Governor Kaine began his remarks with an appeal to end congressional gridlock, grow the economy, and take a balanced approach to the federal budget, in both the short and long term. In answer to the moderator’s question, Kaine said that he deeply disagreed with what he called “condescending” remarks of Mitt Romney about Americans that receive some type of government assistance, reported a few days before. He said that the remarks were divisive at a time when we need to pull together. Governor/Senator Allen focused on job creation in his opening remarks. He said that the best social program of all is a job, a theme he reiterated throughout the debate. When asked the same question about Mitt Romney’s remarks, Allen refused to say whether he disagreed with the Republican presidential candidate.
In response to a question about sequestration, or the “fiscal cliff” facing us in January, Kaine outlined his specific plan: let the tax cuts expire, fix Medicare, and take away subsidies to the Big 5 oil companies. Allen said he would repeal and replace “Obamacare” as he called it, reduce the size of government, pass a balanced budget amendment, and create 500,000 jobs a year. He proposed reducing business taxes from 35 percent to 20 percent, and giving taxpayers the freedom to choose a flat tax instead of deductions and exclusions. In a clever retort, Kaine noted that Allen had “more sides than a Rubik’s cube.”

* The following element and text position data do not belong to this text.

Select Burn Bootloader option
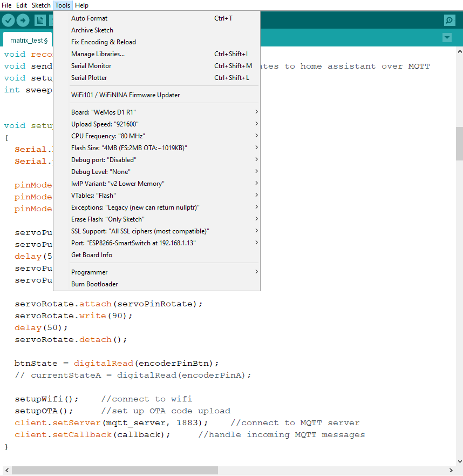This screenshot has width=463, height=476. point(156,284)
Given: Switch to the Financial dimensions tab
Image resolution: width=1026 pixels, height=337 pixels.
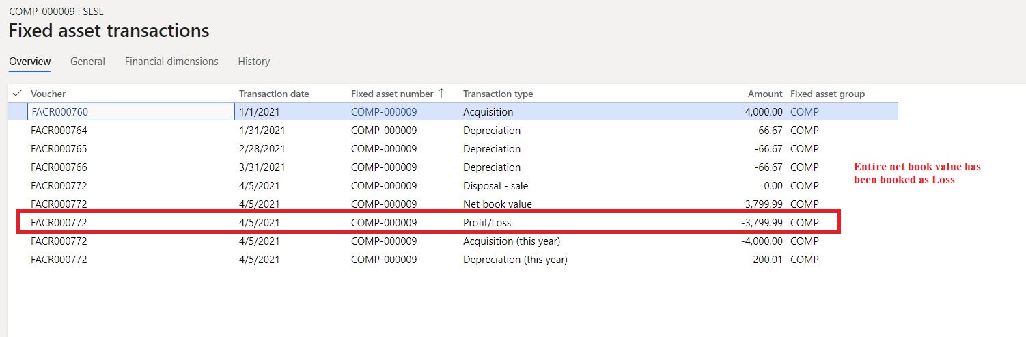Looking at the screenshot, I should coord(171,62).
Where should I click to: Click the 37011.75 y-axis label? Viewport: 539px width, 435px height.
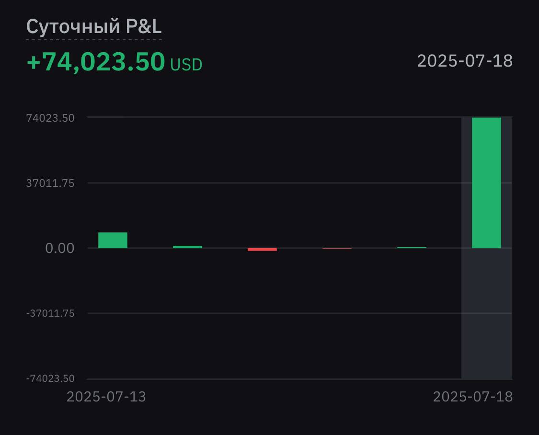pyautogui.click(x=50, y=183)
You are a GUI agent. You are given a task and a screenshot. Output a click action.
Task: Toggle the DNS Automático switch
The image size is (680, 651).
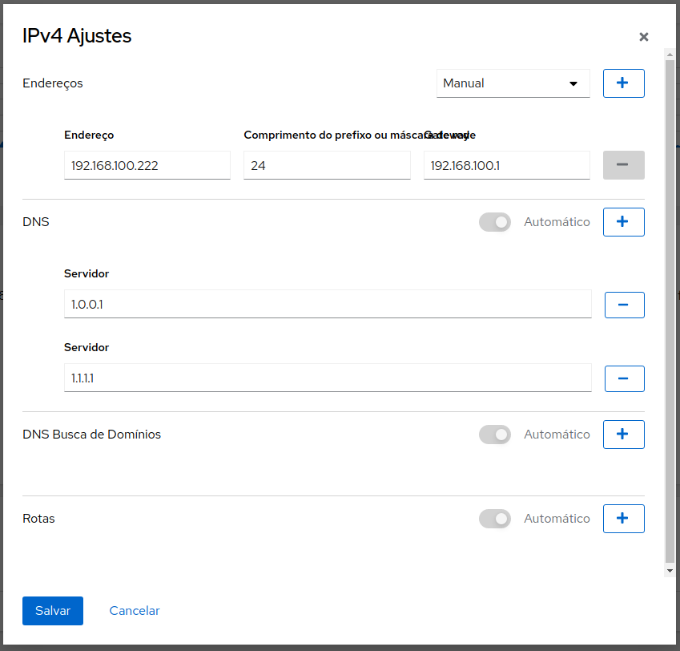point(495,222)
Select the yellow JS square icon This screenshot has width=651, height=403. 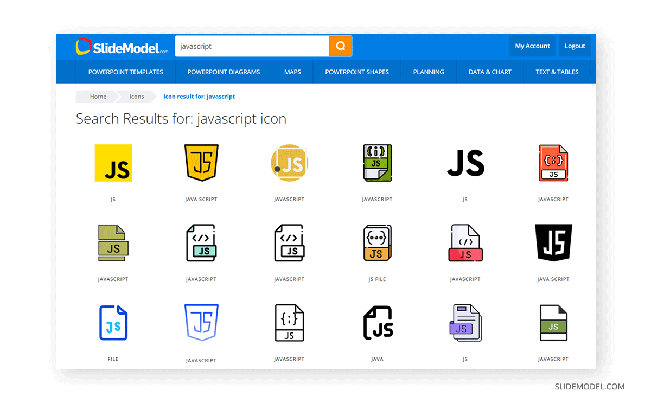(x=113, y=163)
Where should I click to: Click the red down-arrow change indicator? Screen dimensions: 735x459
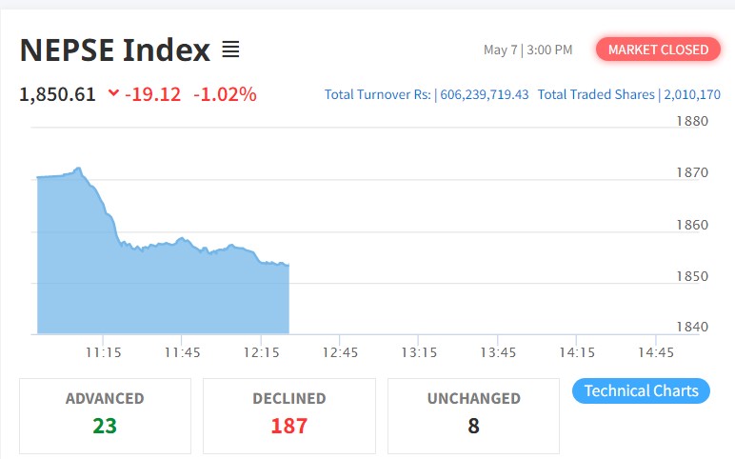(114, 93)
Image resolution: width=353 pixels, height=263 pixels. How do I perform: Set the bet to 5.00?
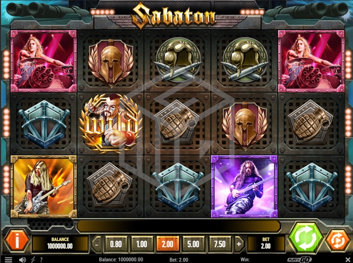(x=193, y=244)
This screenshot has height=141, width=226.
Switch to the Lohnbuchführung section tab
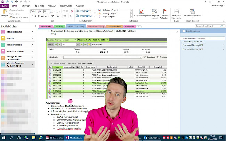pos(96,26)
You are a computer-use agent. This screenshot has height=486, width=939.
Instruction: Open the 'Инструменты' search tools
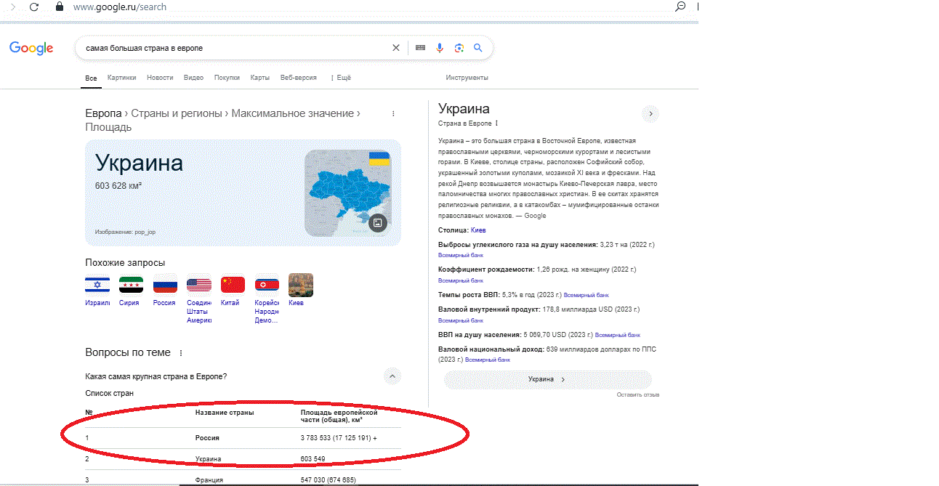click(467, 78)
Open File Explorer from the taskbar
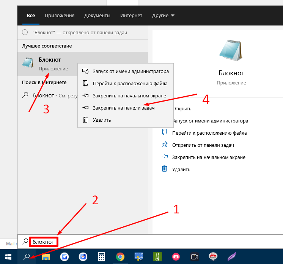Screen dimensions: 283x264 click(46, 256)
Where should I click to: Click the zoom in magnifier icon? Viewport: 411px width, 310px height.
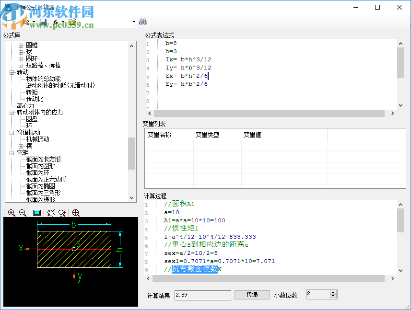click(11, 213)
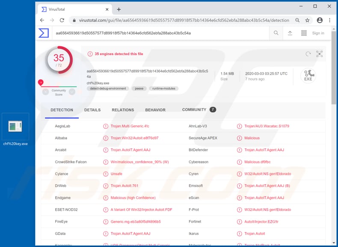Click browser zoom magnifier icon in address bar
The height and width of the screenshot is (247, 338).
[297, 20]
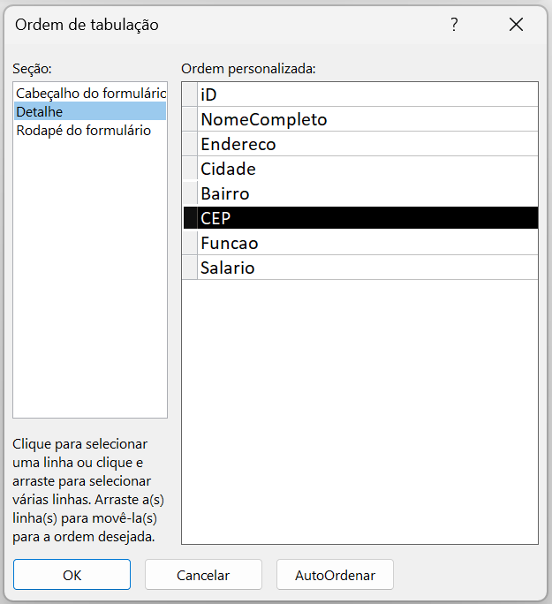The width and height of the screenshot is (552, 604).
Task: Click the help question mark button
Action: pos(454,25)
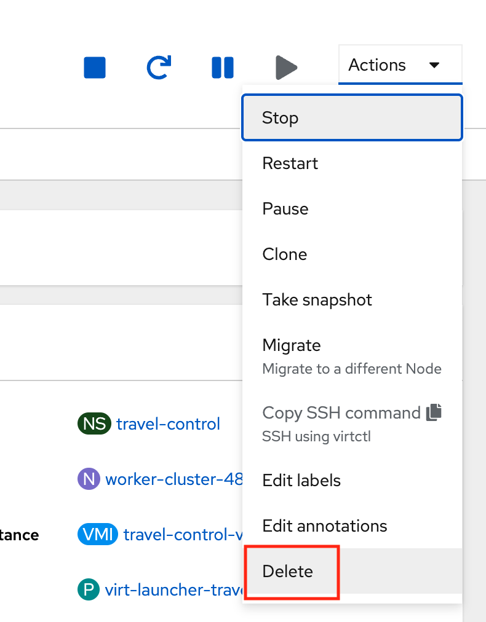Collapse the Actions dropdown
The image size is (486, 622).
click(x=400, y=65)
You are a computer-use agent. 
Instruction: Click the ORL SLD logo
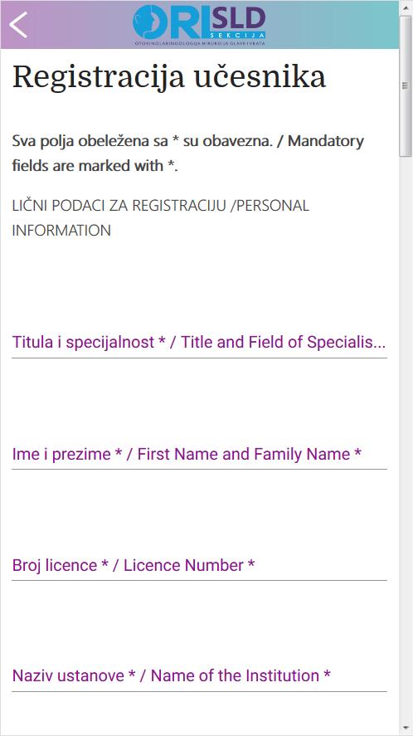tap(200, 25)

A same sex marriage question elicited a personal reflection when Kaine said he hoped everyone in a committed long-term relationship, gay or straight, would find the kind of emotional support from family and friends that he has with his wife, Anne Holton. Relationships should be equal, he said, but the true test is legal equality. Allen ducked the question, noting that he looked at capabilities and skills of people, and how they could have more job opportunities. Asked about a well-publicized verbal gaffe in the 2006 campaign, which he lost, Allen again didn’t answer the question, regrouping for another jobs message.
Allen was consistent on message – nearly every answer was about jobs, whether it was a jobs question or not. Kaine had thoughtful, intelligent responses, and demonstrated a keen grasp of the intellectual, policy, and political implications of each inquiry. In his closing statement, Allen said the choice was clear. I would agree. The choice is clear. Tim Kaine is the best candidate for the job.